Women are being scared out of normal birth because of reports highlighting the risks surrounding pregnancy, a midwives' leader says.
Recent guidance on obesity in pregnancy has alarmed many women, according to Cathy Warwick, general secretary of the Royal College of Midwives.
Most women who are obese or overweight can still experience a normal birth - but need high quality care, Professor Warwick said.
"I believe that we must push back against a culture of fear. Safety is of course paramount but the key message remains that most women are capable of giving birth normally," she says.
The guidelines were issued by the National Institute for Health and Clinical Excellence recently and called on women to stop "eating for two" during pregnancy.
She said this was a good example of the kind of scare that led to women being afraid to trust themselves to home birth or even to midwives.

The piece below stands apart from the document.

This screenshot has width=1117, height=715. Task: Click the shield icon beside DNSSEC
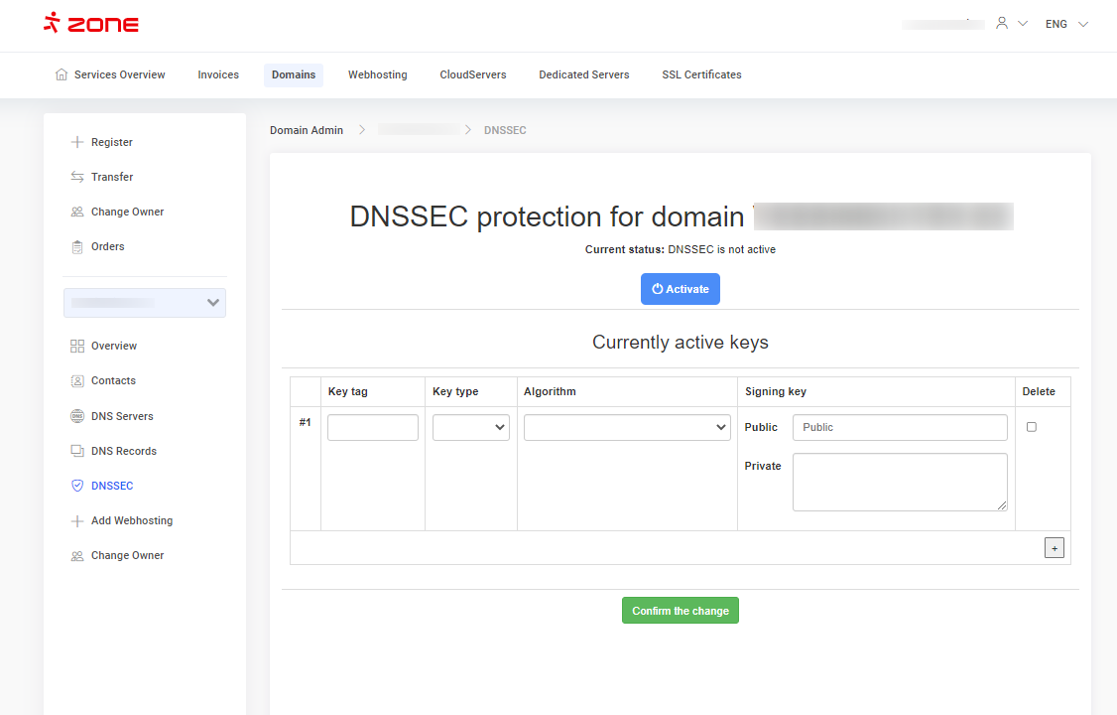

She said: "As we accumulate evidence about issues that can decrease the possibility of a woman having a completely normal pregnancy and birth there is a danger that only a very small number of women are left believing that childbirth for them can be a normal and fulfilling experience.
"The way that the risk of obesity during pregnancy is presented can exaggerate the dangers.
"If women start to think of their pregnancy as abnormal that in itself can result in them making choices about their birth that may in themselves decrease the risk of them having a normal birth."
She added: "Risk during childbirth is a very relative concept and unless it is explained with care the result can be that women are, albeit subtly, coerced and frightened into making choices they don’t want or need and which are potentially detrimental to their health and the health of their baby."